_Required work_
Reproduce the lines from the one with "This screenshot has width=1200, height=470." through the end of the records, keeping every character unchanged.

Collection entries:
☆ ☆ ☆ ☆ ☆ ☆ ☆

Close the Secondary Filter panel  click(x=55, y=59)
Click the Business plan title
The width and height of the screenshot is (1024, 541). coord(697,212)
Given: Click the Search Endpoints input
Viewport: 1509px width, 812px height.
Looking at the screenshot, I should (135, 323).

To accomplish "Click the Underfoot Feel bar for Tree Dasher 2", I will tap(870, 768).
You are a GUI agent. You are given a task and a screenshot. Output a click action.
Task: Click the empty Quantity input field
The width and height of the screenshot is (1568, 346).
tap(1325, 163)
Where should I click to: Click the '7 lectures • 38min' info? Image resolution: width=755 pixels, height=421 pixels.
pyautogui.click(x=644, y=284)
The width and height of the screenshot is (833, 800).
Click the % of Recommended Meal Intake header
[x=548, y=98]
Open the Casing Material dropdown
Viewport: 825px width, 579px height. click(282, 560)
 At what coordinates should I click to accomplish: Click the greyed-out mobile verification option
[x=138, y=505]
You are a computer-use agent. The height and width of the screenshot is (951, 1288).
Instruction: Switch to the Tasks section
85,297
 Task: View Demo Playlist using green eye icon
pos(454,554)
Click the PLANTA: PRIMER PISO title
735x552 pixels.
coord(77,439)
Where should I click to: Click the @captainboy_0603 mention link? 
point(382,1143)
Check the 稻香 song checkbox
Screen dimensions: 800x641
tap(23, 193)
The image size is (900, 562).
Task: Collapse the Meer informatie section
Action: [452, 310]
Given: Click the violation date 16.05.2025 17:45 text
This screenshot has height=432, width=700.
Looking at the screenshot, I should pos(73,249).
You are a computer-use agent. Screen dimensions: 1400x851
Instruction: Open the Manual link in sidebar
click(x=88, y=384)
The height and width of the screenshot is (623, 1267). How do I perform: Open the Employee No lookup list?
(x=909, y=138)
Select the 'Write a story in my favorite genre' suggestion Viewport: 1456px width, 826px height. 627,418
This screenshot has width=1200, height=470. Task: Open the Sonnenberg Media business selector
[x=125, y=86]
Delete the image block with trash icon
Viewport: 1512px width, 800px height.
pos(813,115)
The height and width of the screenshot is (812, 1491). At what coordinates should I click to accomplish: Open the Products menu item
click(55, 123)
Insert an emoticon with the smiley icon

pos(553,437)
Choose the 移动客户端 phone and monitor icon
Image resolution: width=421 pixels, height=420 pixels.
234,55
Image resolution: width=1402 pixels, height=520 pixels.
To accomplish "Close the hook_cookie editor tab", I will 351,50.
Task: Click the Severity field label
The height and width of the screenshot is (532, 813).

☆ ☆ ☆ ☆ ☆ ☆ ☆

_Solution to this problem_
This screenshot has width=1200, height=470. Task: Open the Sonnenberg Media business selector
[x=125, y=86]
Delete the image block with trash icon
Viewport: 1512px width, 800px height.
pos(813,115)
The height and width of the screenshot is (812, 1491). At what coordinates should I click to accomplish: Open the Products menu item
click(55, 123)
Insert an emoticon with the smiley icon

pos(553,437)
Choose the 移动客户端 phone and monitor icon
Image resolution: width=421 pixels, height=420 pixels.
234,55
Image resolution: width=1402 pixels, height=520 pixels.
To accomplish "Close the hook_cookie editor tab", I will 351,50.
Task: Click the Severity field label
The height and width of the screenshot is (532, 813).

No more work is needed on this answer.